GoogleCloudPlatform / professional-services-data-validator

Utility to compare data between homogeneous or heterogeneous environments to ensure source and target tables match
Apache License 2.0
394 stars 110 forks source link

find-tables exhausted PostgreSQL connections #1194

Closed nj1973 closed 1 month ago

nj1973 commented 1 month ago

Capturing issue report from end user.

Testing find-tables to get all the tables so that user needn’t explicitly type all the table names. Noticed that many PostgreSQL connections are opened and ran into the below error:

File "/usr/lib/python3.10/site-packages/sqlalchemy/engine/default.py", line 598, in connect
    return self.dbapi.connect(*cargs, **cparams)
  File "/usr/lib/python3.10/site-packages/psycopg2/__init__.py", line 122, in connect
    conn = _connect(dsn, connection_factory=connection_factory, **kwasync)
psycopg2.OperationalError: connection to server at "127.0.0.1", port 5432 failed: FATAL:  remaining connection slots are reserved for non-replication superuser connections
nj1973 commented 1 month ago

It looks like we make a fresh connection per schema which could equate to lot of connections in some systems. If we provide a list of allowed schemas then this is only applied to the source and we still get a per schema connection for all schemas on the target.

    source_table_map = get_table_map(source_client, allowed_schemas=allowed_schemas)
    target_table_map = get_table_map(target_client)

I expect this is because of inexact name matching we use for --score-cutoff.

nj1973 commented 1 month ago

I've added an exploratory commit to feature branch which adds a target schema filter based on the matched source tables. This helps us to avoid running unnecessary dictionary queries in the target schema.

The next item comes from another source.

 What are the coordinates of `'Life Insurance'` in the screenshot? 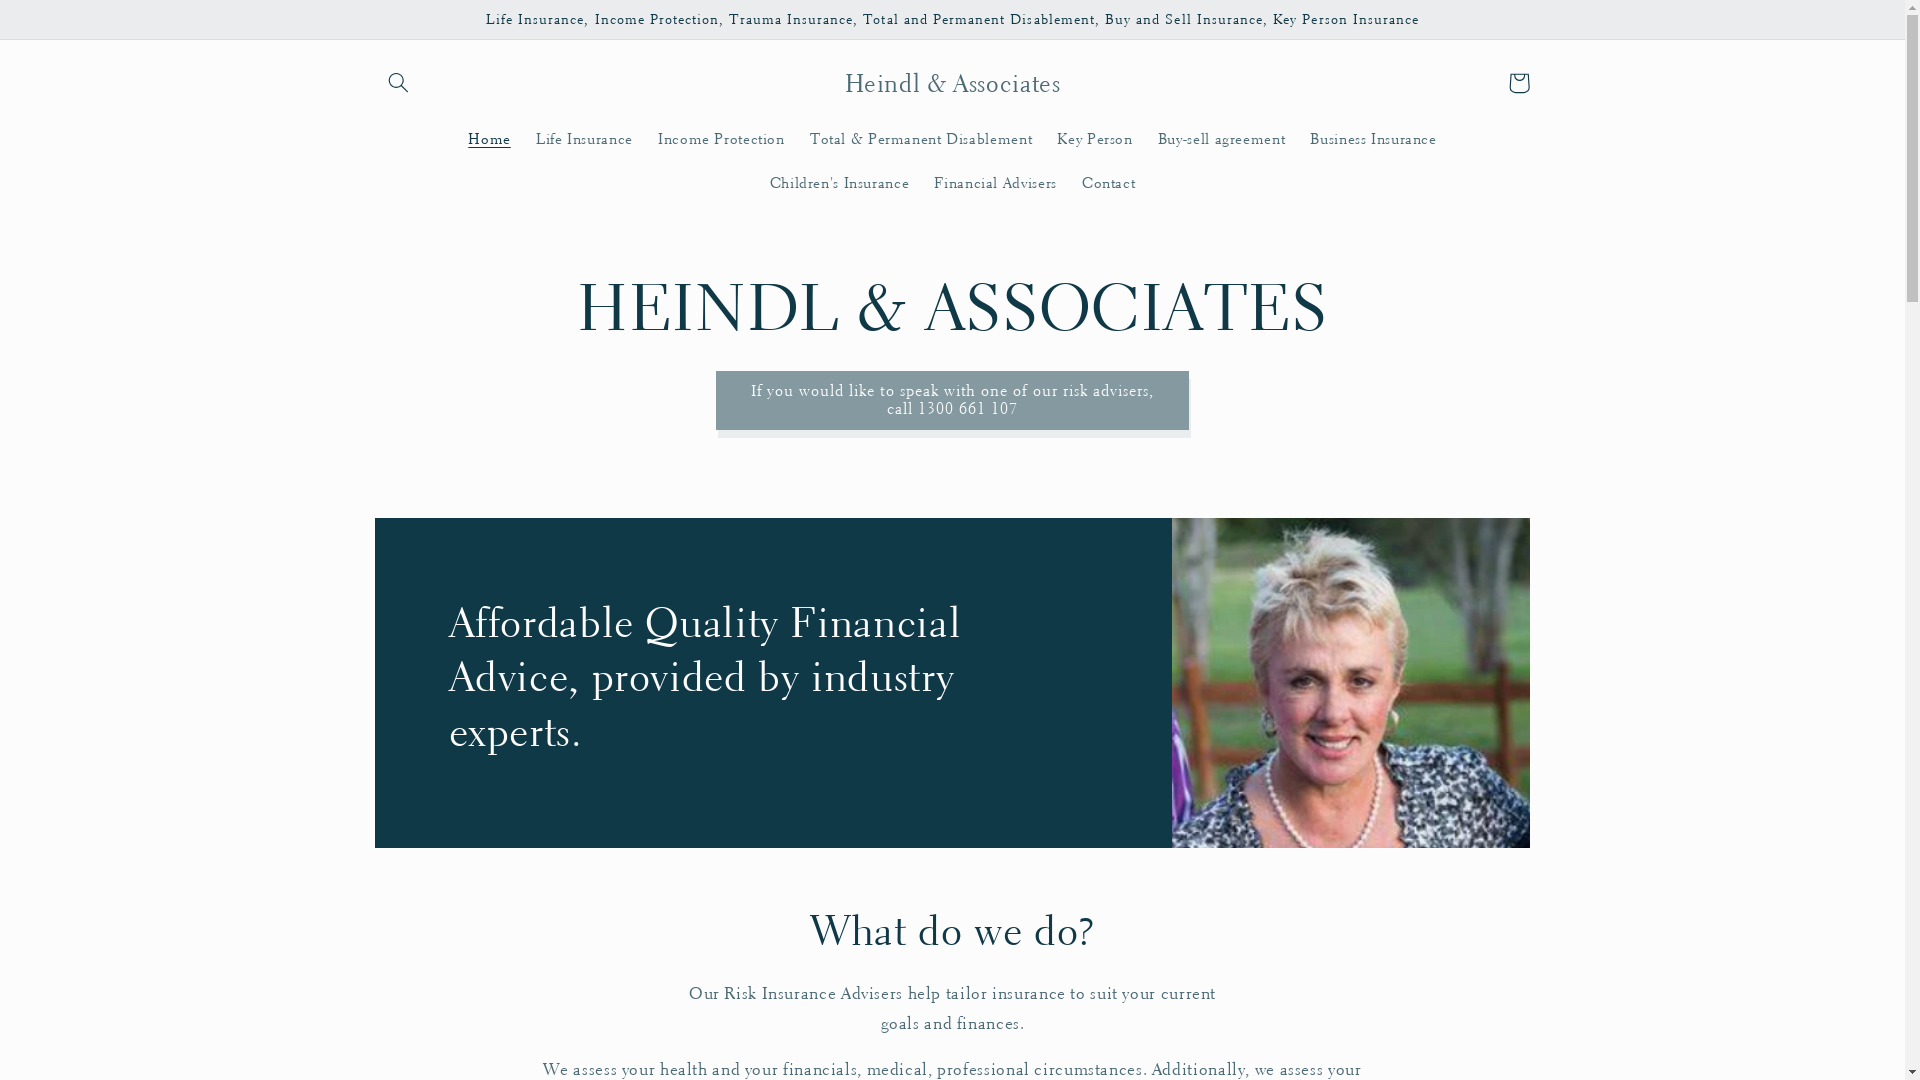 It's located at (583, 137).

However it does not address the fact that we don't appear to be re-using connections for PostgreSQL. I still need to research that.

nj1973 commented 1 month ago

My previous assertion that "we make a fresh connection per schema" was incorrect. SQLAlchemy is caching the connections so we only take a single connection. The point that we sometimes run more dictionary queries than is necessary still stands but that doesn't explain the reported FATAL: remaining connection slots are reserved for non-replication superuser connections message.

nj1973 commented 1 month ago

There was a misunderstanding in the initial issue report, the problem with connection management is when validating multiple tables in a single command and not with find-tables.

I've backed out the optimization I made on this branch due to not fully understanding any side effects. I'll keep the tests though. Diff for the reverted commit is below for reference:

data_validation/__main__.py
@@ -462,7 +462,15 @@ def find_tables_using_string_matching(args):

     allowed_schemas = cli_tools.get_arg_list(args.allowed_schemas)
     source_table_map = get_table_map(source_client, allowed_schemas=allowed_schemas)
-    target_table_map = get_table_map(target_client)
+    target_schema_filter = None
+    if score_cutoff == 1:
+        # No fuzzy matching therefore the schemas matched in the source will apply to the target.
+        target_schema_filter = list(
+            set(_["schema_name"] for _ in source_table_map.values())
+        )
+    target_table_map = get_table_map(
+        target_client, allowed_schemas=target_schema_filter
+    )